CONTACT LENS follow-up appointments usually go one of two ways: the patient is happy, their vision is great, the ocular surface is healthy, and the lens fits well; or there is an unhappy patient who has blurred vision. In many cases, the patient and the practitioner are quick to blame the contact lens as the culprit, but it is important to remember how underlying ocular surface issues may reveal themselves and how the contact lens can impact these. The patient’s ocular surface, meibomian glands, lid margins, lashes, and periocular skin can reveal how successful their contact lens journey will be.
A 33-year-old female was fit into custom soft lenses due to high astigmatism. At the dispensing appointment, the fit was appropriate, vision was at the expected level, and her lens comfort was great. However, at the follow-up appointment after starting lens wear, she described significantly blurred 20/50 vision with transient moments of clarity. She also noted worsening discomfort with increased wear time and prolonged screen use.
Upon evaluation of the lenses, the fit was deemed appropriate with adequate movement, coverage, and centration. The high amount of astigmatism in the lenses had adequate stability and minimal rotation. The lenses exhibited poor surface wettability and deposits that did not resolve with blinking (Figure 1).
The patient was over-refracted to assess whether additional power was needed in the lenses, and this revealed a high amount of additional cylinder power without a clear or good-quality endpoint. After removing the lenses, the patient’s ocular surface was assessed, revealing a significantly low tear breakup time, and poorly expressing meibomian glands, but no significant corneal staining.
When the patient was questioned further, she said she did not regularly remove her makeup or eyeliner. Instead, she removed it in the morning using an oil-based cleanser and then applied the contact lenses. Residual cleanser likely was adhering to the lens surface.
To improve a patient’s success with contact lenses, it is important to treat the underlying issues related to the ocular surface specific to the patient’s needs (Stapleton et al, 2021). Contact lens wear can also induce dry eye-related symptoms with or without the presence of typical dry eye clinical signs (Young et al, 2012). It is important to address contact lens-related discomfort, dryness, and dryness-induced vision issues, as these can all be factors that contribute to patients discontinuing contact lens wear (Valencia-Nieto et al, 2023).
In this case, the patient was advised to start consistently removing makeup nightly with appropriate makeup removers, apply warm compresses nightly with a heated eyelid mask, and use an appropriate contact lens artificial tear during prolonged screen use. Lastly, the patient was educated on the importance of consistency in treatment. At her second follow-up after starting the above treatments, she was wearing the same lenses initially dispensed, her symptoms were resolved, and her vision was stable.

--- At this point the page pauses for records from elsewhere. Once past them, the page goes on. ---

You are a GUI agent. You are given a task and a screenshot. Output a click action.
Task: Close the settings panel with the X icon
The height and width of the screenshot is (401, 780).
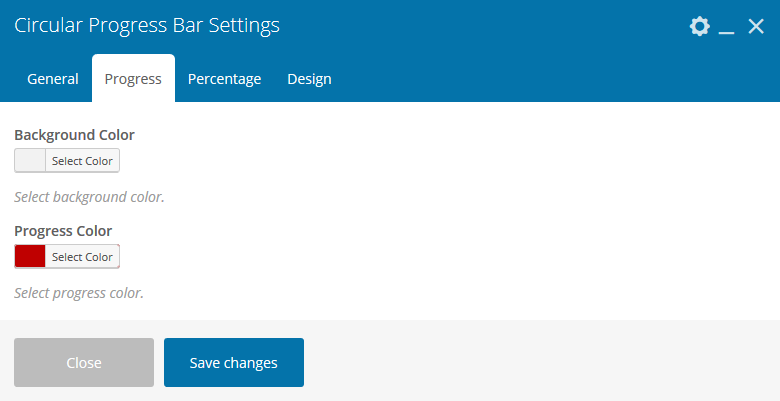click(x=756, y=27)
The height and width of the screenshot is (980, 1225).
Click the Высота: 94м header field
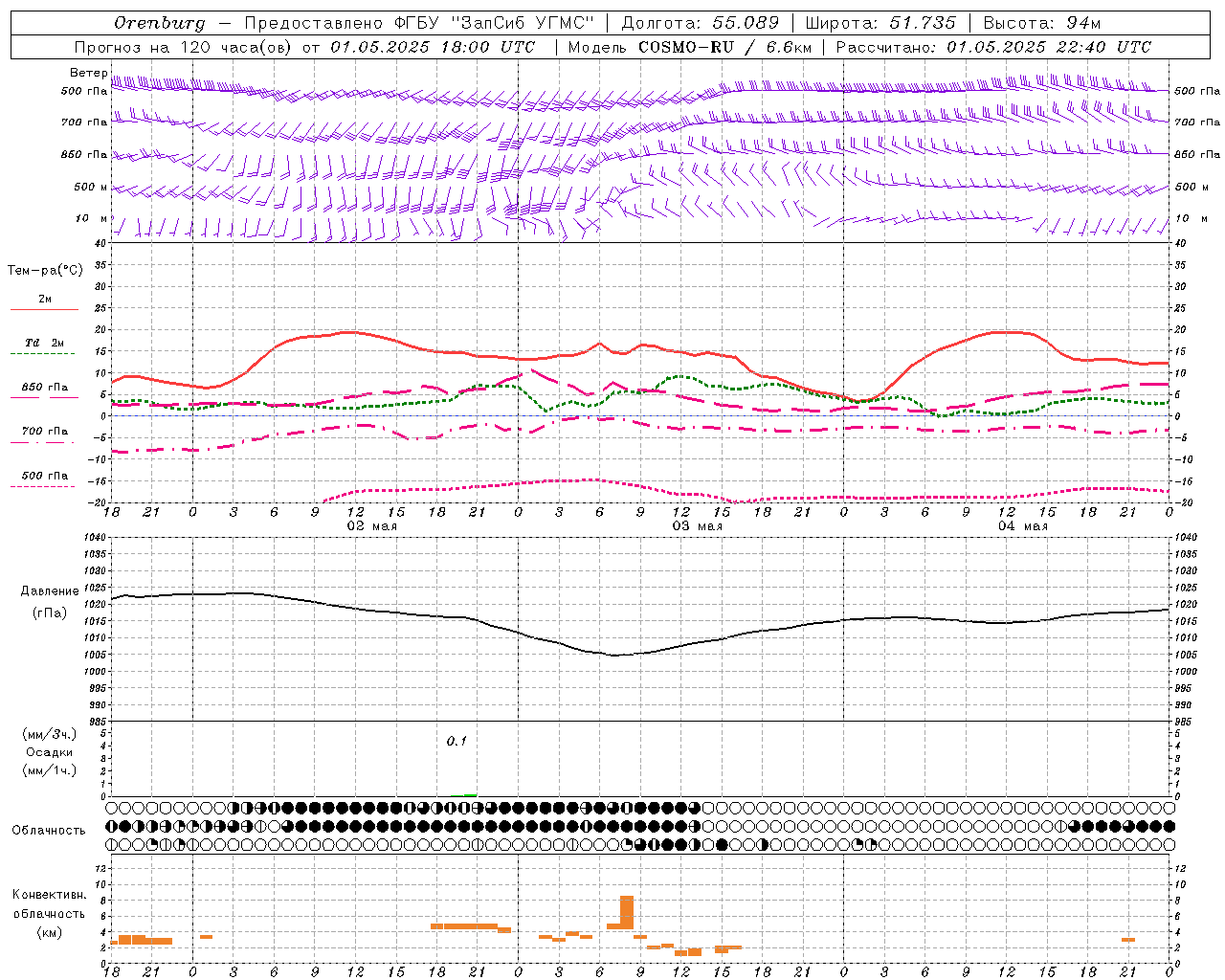(1042, 22)
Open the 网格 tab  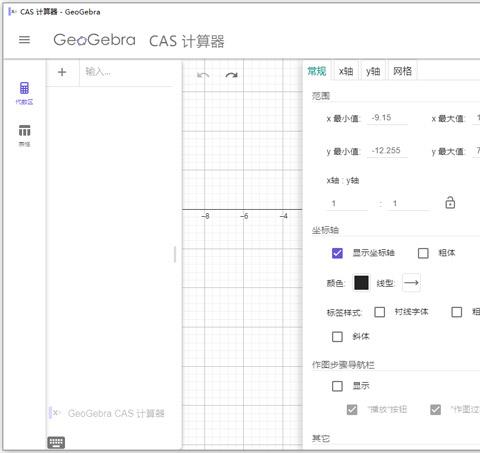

Before we fit our patients in any contact lens, it’s important to carefully inspect their ocular surface, lid margins, lashes, and meibomian glands and identify any issues. Another area to consider is their skin-care and makeup routine and how they apply and remove makeup around the eyes. Starting a consistent treatment regimen before initiating contact lens wear can significantly impact the patient’s success and their perception of how well their contact lenses are working.
REFERENCES
1. Stapleton F, Bakkar M, Carnt N, et al. CLEAR - Contact lens complications. Cont Lens Anterior Eye. 2021 Apr;44:330-367.
2. Young G, Chalmers R, Napier L, Kern J, Hunt C, Dumbleton K. Soft contact lens-related dryness with and without clinical signs. Optom Vis Sci. 2012 Aug;89:1125-1132.
3. Valencia-Nieto L, López-de la Rosa A, López-Miguel A, González-García MJ. Clinical characterisation of contact lens discomfort progression. Cont Lens Anterior Eye. 2023 Dec 13:102096.